RBC commodities strategists said there were a number of factors at play that helped Europe get by this winter.
“A combination of warm weather, mandated conservation measures, and additional supplies from alternative producers such as the United States, Norway and Qatar, helped stave off such a worst-case scenario for Europe this winter,” the strategists wrote. “Countries that had relied on low cost Russian gas to meet their economic needs, such as Germany, raced to build new LNG import infrastructure to prepare for a future free from Moscow’s molecules.”
But they also point out that Europe is not in the clear, especially if the military conflict continues. “Key gas producers have warned that it could be difficult for Europe to build storage this summer in the absence of Russian gas exports and a colder winter next year could cause considerable economic hardship,” the strategists added.
Qatar has promised to send more gas to Europe, and the U.S. is building out more capacity. “In gas, we’re going to be a very real player. We’re trustworthy. We have rule of law. We have significant resources, and our projects are reasonably quick, compared to a lot of other potential projects around the world,” said Pickering. “My guess is we will go from [capacity of] 12 [billion cubic feet] of exports a day to close to 20, and we will be a big supplier to Europe.”
Pickering said U.S. exports are currently around 10 Bcf a day.
Among the companies he finds attractive in the gas sector are EQT, Cheniere, Chesapeake Energy and Southwestern Energy.
The oil story is different. Pickering said the U.S. industry chose not to be the global swing producer. “We’re not the swing producer because we decided not to be with our capital discipline,” he said.
Energy companies now have earnings visibility that they did not have before, and that could be the case for another five years or so, Pickering said. Oil companies have not been overproducing, as they had in the past, and they did not jump in to crank up production despite calls from the White House in the past year.
The White House has also been critical of the energy industry’s share repurchase programs, which many have.
“They’re generating a lot of cash. They’re being rewarded by shareholders for being disciplined with that cash,” Pickering said. “You did see companies signal their optimism, like with Chevron’s $75 billion share repurchase.”
“The Russia, Ukraine dynamic may have ushered in an era where it’s cool to bash big oil, but my expectation is you can bash all the way to the bank and the political dynamic is very different than the financial and economic dynamic,” he said.
The U.S. now produces about 12.3 million barrels of oil a day, and Pickering does not expect that number to race higher. Producer discipline has helped support their share prices. The S&P energy sector is up 18% over the past 12 months, the best-performing sector and one of just three of 11 sectors that are showing gains. The next best was industrials, up 1.7%.

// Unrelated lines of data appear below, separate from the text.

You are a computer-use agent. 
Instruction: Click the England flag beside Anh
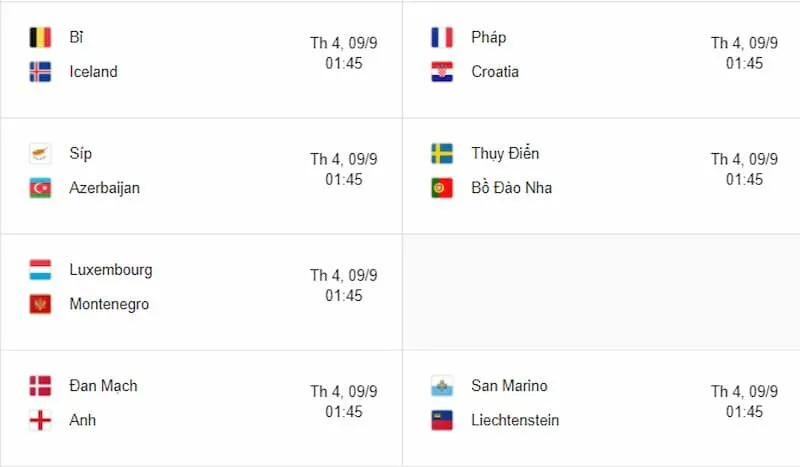[x=40, y=420]
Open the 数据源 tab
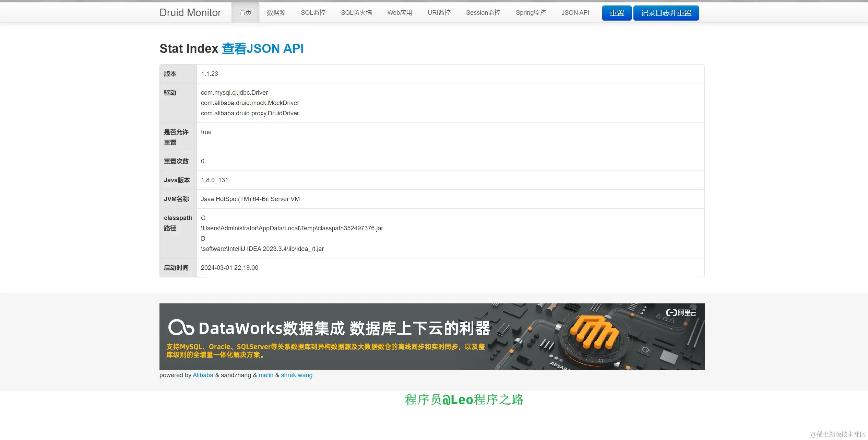Viewport: 868px width, 440px height. click(276, 13)
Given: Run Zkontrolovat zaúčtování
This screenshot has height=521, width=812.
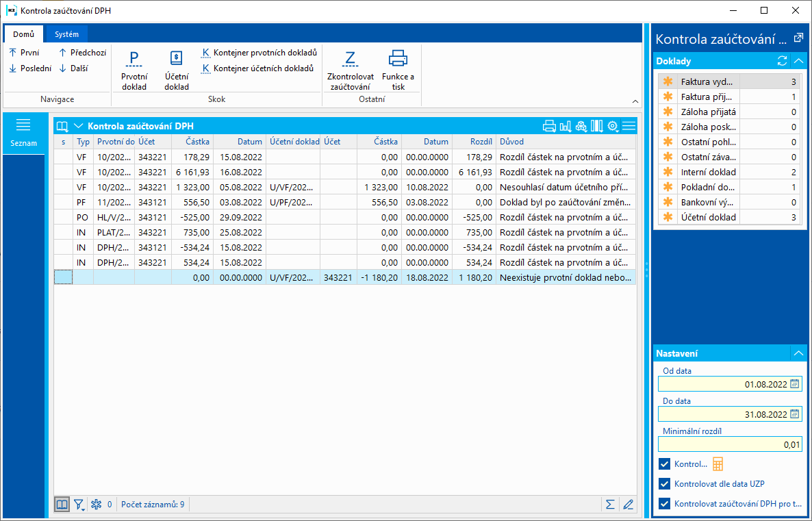Looking at the screenshot, I should click(x=349, y=59).
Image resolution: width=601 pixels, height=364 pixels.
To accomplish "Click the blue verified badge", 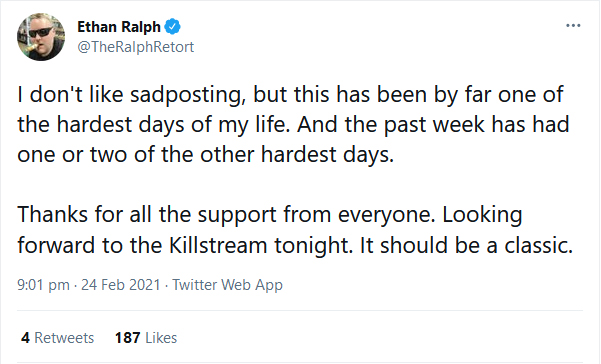I will pos(172,27).
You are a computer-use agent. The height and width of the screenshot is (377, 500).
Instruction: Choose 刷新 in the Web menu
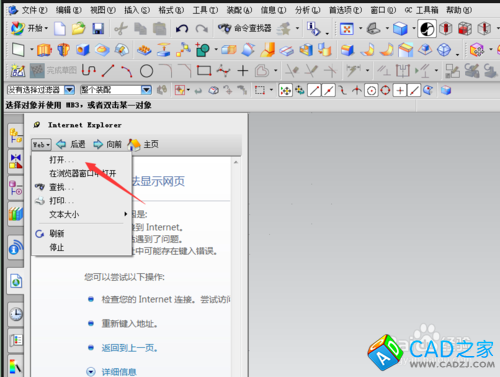57,234
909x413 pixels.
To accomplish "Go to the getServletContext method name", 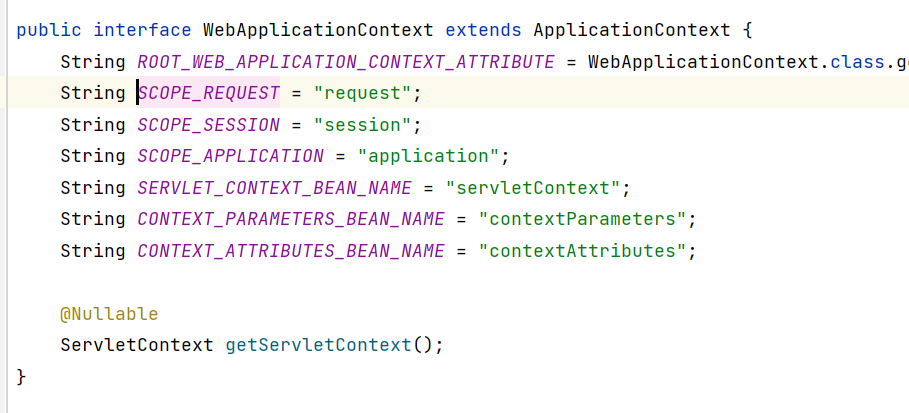I will (x=318, y=345).

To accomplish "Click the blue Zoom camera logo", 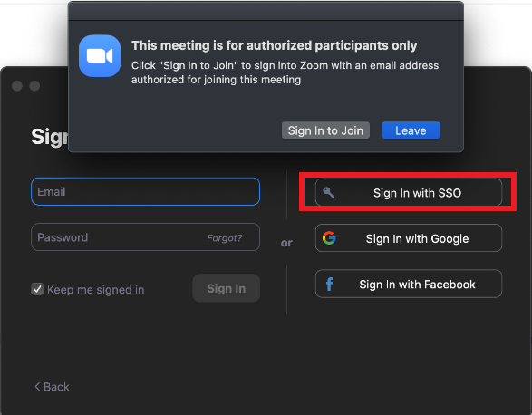I will pos(100,56).
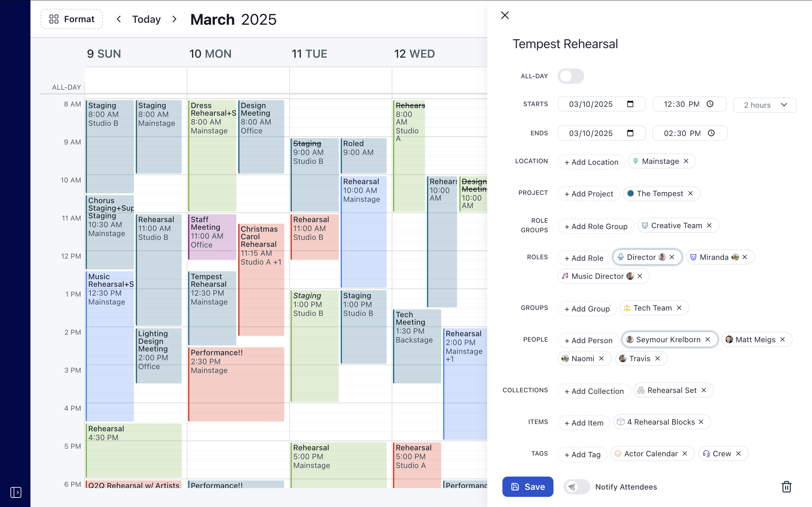Delete the event using the trash icon
This screenshot has width=812, height=507.
pyautogui.click(x=787, y=487)
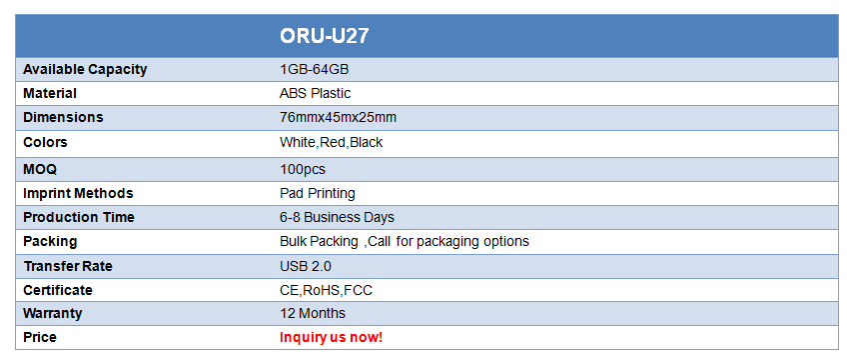Select the Colors row label

pyautogui.click(x=45, y=142)
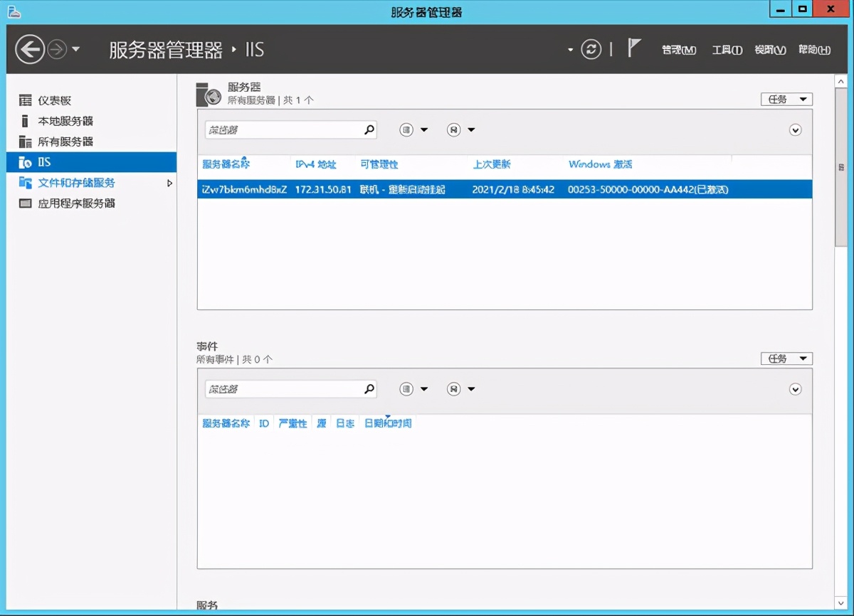
Task: Sort servers by the IPv4 地址 column
Action: 318,164
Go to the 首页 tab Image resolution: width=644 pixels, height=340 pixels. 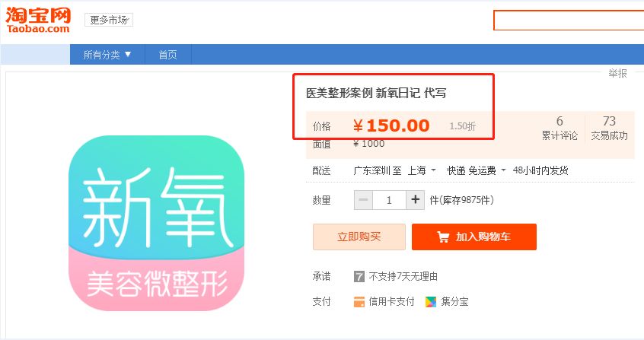point(168,54)
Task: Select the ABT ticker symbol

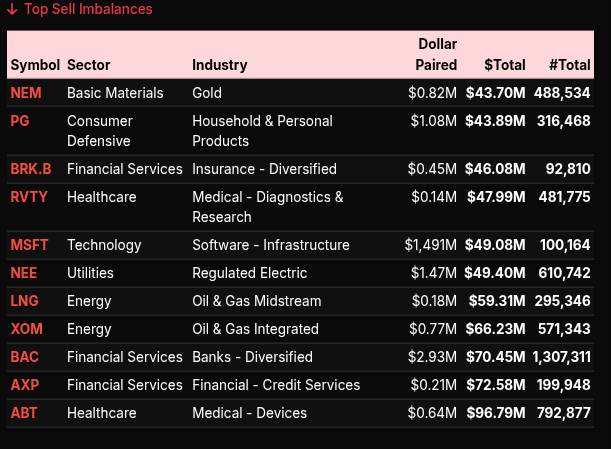Action: [24, 413]

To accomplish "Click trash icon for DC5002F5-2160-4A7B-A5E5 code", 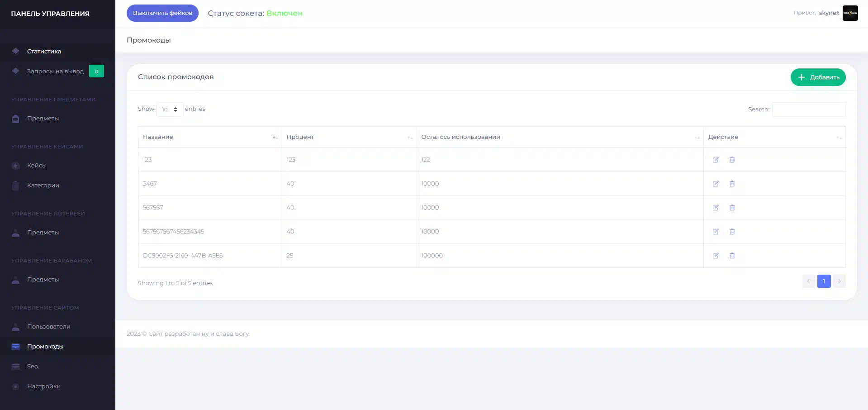I will click(732, 256).
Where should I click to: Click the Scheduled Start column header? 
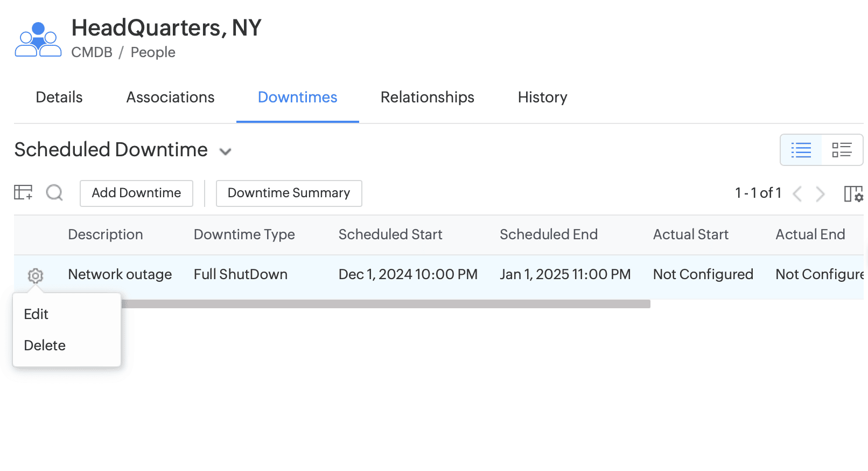click(390, 234)
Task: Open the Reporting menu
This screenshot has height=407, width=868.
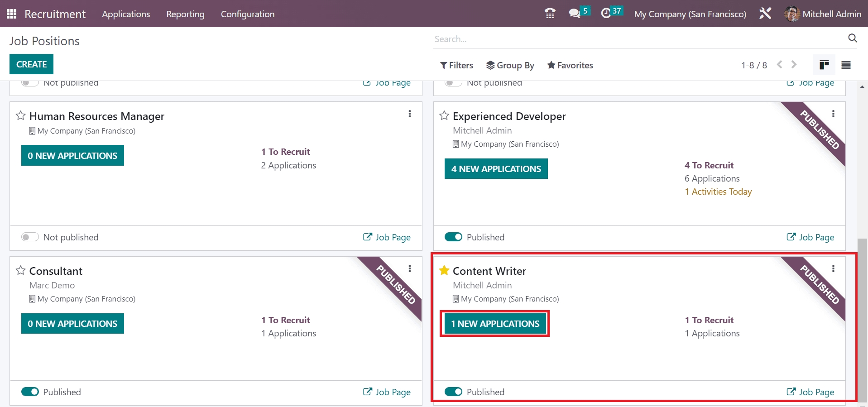Action: click(185, 14)
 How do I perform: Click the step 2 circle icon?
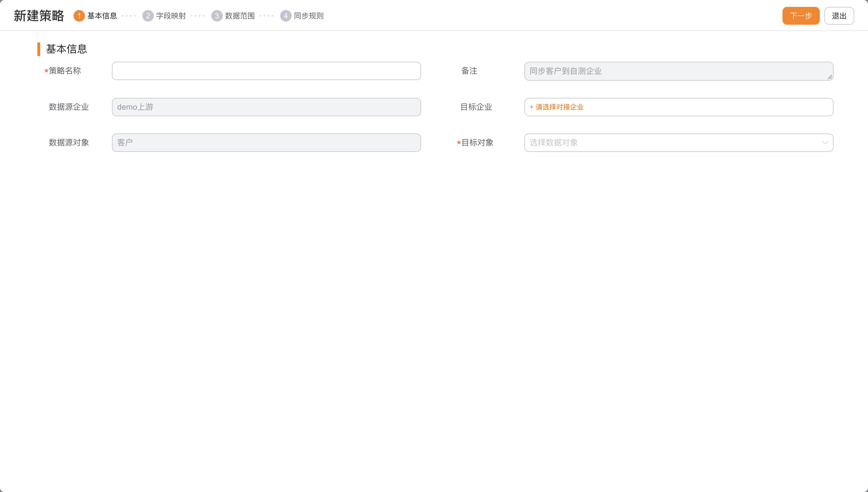[x=148, y=16]
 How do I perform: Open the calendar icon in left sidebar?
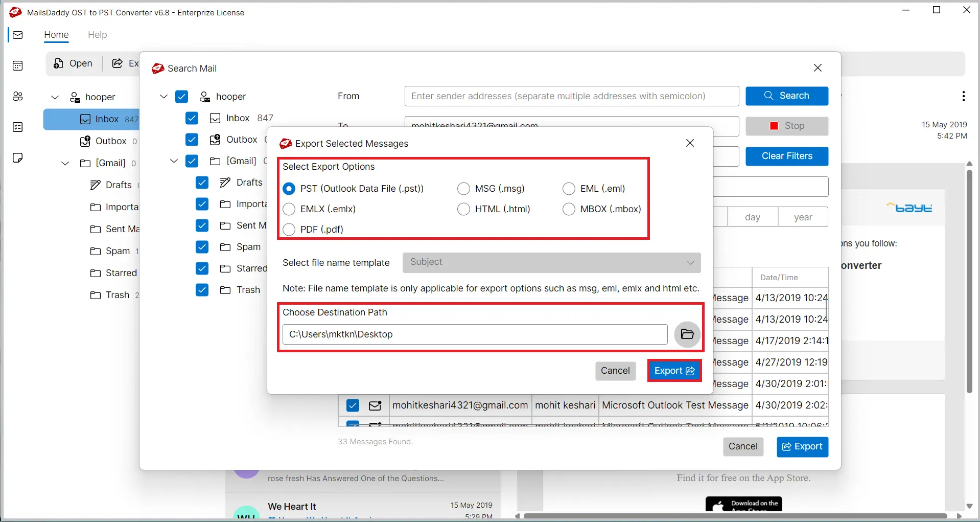[x=18, y=66]
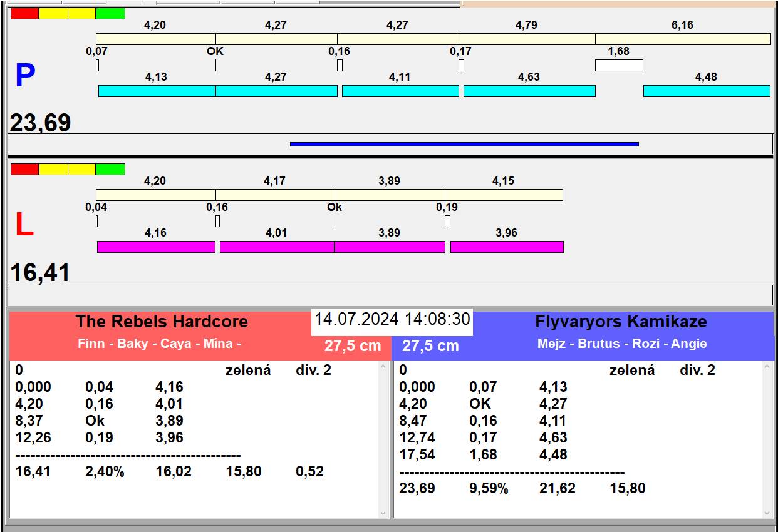778x532 pixels.
Task: Click the pale yellow 6,16 segment bar
Action: click(682, 39)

“Our absolute production levels are as high as they’ve been when you combine oil and natural gas. We were a net importer, and we’ve dramatically reduced that. It’s a massive shift,” said Pickering. “The shale boom benefited the energy sector. It benefited U.S. consumers. It was a terrible stretch for producers. They did their jobs too well. They overproduced. When we went from 5 million barrels a day to 13 million barrels a day, we were taking the most barrels away from OPEC. That was when we were most influential. We were the swing producer.”